The season opens with "Simple Elegance" (Sept. 7-17), which includes two Houston Ballet premieres and a world premiere by Welch. His new dance promises to be the most classical of the three, set to Benjamin Britten's Soirée Musicale and Matinee Musicale with dancers in tutus. Less traditional are Hans van Manen's Grosse Fuge, created in 1971, and Glen Tetley's Voluntaries, created in 1973. Those ballets add to the company's diverse repertoire, and are as timeless now as they were when originally created.
Back by popular demand, Stevenson's Dracula (Sept. 21-Oct.1) offers a ballet rendition of Bram Stoker's story. Replete with capes, exploding chandeliers and ghost-like dancers, this ballet was called "ingenious stage magic" by The New York Times. Stevenson set the entire story in a Transylvanian village, and when the ballet premiered in 1997 it commemorated the novel's 100th anniversary. Since then the production has toured around the world.
Stevenson's version of The Nutcracker (Nov. 24-Dec. 26) recounts Clara's journey through the Kingdom of Sweets next holiday season. Those looking for a different holiday option may try the increasingly popular Jubilee of Dance (Dec. 1), showcasing Houston Ballet dancers in Welch's Carmina Burana.
In the spring, "Life and Laughter" (Feb. 22-March 4) combines three lighthearted, contemporary ballets - all Houston Ballet premieres. Welch's comic, classical work Tu Tu, pits women in golden Klimt-inspired tutus against men in trunks (the dance was created for San Francisco Ballet in 2003), and Christopher Bruce's Sergeant Early's Dream offers dancing to English, Irish and American folk music. Last on the program is Jerome Robbins' The Concert‹one of the American choreographer's most popular works and "truly the world's funniest ballet," according to Welch. "Houston audiences here learned a lot about slapstick from Ben, and I know they will adore it."
Later in the spring, "Fragile Beauty" (March 8-18) again pays homage to Welch's talent, featuring Red Earth, which he made for The Australian Ballet to music by indigenous composer Peter Sculthorpe, and Madame Butterfly, a quintessential love story chronicling a geisha girl's romance with an American naval officer. In Welch's rendition of Butterfly, silk kimonos and twirling parasols set the stage for the tale of bittersweet love, and geisha girl Cio Cio San dances as daintily as the flowers on the cherry blossom trees.
In a completely different vein, "Animal Magnetism" (May 24-June 3) features Christopher Wheeldon's unusual interpretation of Carnival of the Animals, in which a young boy, Oliver, gets locked into New York's Museum of Natural History one night, embarking on a raucous adventure. He meets everything from dancing dinosaur bones to an elephantine nurse in a ballet that encourages dancers to draw on their acting skills. "I felt like Carnival was the right fit because we have such a strong acting company," says Welch, who began negotiations early with Wheeldon‹who now acts as resident choreographer for New York City Ballet. Enthusiastic ballet fans will also be thrilled to see on this program Jirì Kylián's Svadebka (Russian for "wedding"), since the last Kylián ballet to enter Houston Ballet's collection was interrupted by last year's hurricane. Rounding out the trio is Welch's Clear, commissioned in 2001 by American Ballet Theatre.
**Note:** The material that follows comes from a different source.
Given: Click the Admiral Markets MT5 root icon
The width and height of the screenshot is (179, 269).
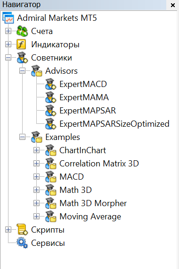Looking at the screenshot, I should coord(8,18).
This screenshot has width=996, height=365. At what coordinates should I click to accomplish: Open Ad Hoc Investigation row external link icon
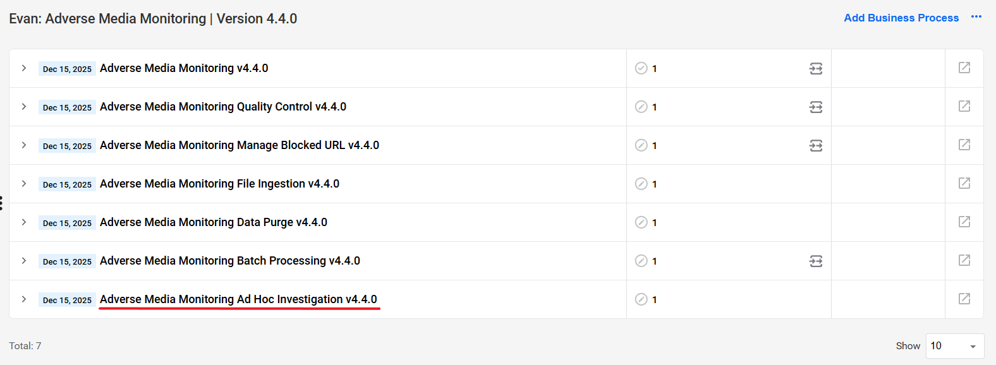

Houston Ballet closes its 2006-2007 season with Stevenson's Coppélia, the story of a doll so charmingly lifelike she captures the heart of a young villager named Franz. Through a series of mishaps and misunderstandings, Franz nearly loses his true love, until comic circumstances bring them back together. Coppélia requires dramatic skill, technique and charm, and like so many of the other ballets on next year's bill, it is sure to contribute to another award-winning year at Houston Ballet.
Christie Taylor covers ballet for The Irish Times and other U.S. and European publications.